Massive “Low and Slow” DDoS Attack Uncovered

Researchers at DataDome have detailed a staggering Distributed Denial of Service (DDoS) campaign that targeted a major user-generated content platform. The attack, which lasted just five hours, generated a whopping 2.45 billion malicious requests from over 1.2 million unique IP addresses.

This marks one of the most fragmented DDoS campaigns ever recorded.
The attack peaked at an astonishing 205,344 requests per second, yet managed to evade traditional security measures by utilizing a sophisticated “low and slow” approach.
The sheer scale of the infrastructure used in this attack is remarkable. Traffic was distributed across over 1.2 million unique IP addresses and spanned 16,402 distinct Autonomous Systems (ASNs).

Attack Strategy

The attackers opted for a strategy that stayed beneath the radar of standard rate-limiting defenses.

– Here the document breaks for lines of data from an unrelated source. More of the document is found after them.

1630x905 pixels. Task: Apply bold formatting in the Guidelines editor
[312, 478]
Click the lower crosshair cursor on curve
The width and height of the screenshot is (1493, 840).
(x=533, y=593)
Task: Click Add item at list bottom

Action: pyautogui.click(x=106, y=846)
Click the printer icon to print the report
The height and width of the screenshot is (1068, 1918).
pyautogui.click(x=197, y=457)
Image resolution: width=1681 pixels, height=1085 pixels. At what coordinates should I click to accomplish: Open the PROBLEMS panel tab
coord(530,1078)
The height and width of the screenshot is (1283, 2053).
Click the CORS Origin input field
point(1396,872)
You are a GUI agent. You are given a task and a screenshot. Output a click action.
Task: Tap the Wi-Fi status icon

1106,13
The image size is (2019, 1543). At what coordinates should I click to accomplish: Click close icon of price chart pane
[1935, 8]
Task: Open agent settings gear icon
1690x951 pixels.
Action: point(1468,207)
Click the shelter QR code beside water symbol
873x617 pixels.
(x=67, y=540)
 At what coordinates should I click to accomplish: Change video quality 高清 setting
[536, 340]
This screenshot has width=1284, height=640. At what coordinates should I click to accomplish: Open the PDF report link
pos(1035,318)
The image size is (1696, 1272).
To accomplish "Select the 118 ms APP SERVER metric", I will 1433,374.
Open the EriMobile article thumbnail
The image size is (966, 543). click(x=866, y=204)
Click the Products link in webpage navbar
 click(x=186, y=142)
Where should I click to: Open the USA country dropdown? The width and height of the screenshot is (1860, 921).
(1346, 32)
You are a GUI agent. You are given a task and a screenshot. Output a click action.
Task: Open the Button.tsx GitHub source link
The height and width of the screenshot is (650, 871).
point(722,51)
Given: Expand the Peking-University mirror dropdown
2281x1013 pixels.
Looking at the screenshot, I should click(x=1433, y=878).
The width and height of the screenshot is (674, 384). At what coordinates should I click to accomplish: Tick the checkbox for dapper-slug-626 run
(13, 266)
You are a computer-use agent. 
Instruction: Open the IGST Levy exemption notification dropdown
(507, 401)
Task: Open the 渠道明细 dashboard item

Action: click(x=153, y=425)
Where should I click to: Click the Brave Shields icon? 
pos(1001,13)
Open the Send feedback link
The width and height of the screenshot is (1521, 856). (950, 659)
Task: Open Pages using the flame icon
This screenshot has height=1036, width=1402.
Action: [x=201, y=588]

According to the research, the attack employed a “pulsed cadence” strategy, sending requests at a rate that stayed below standard per-IP thresholds. This approach allowed them to maintain a consistent flow of traffic without raising suspicion.

Infrastructure Used

The top contributing ASNs included HERN Labs AB, Cloudflare, Inc., DigitalOcean, LLC, 1337 Services GmbH, and Stiftung Erneuerbare Freiheit. These networks were selected due to their reputation for offering secure and private services.

Conclusion

DataDome researchers concluded that security teams must shift towards detection models analyzing patterns across time to identify behavioral anomalies, rather than relying solely on static volume limits to prevent similar attacks.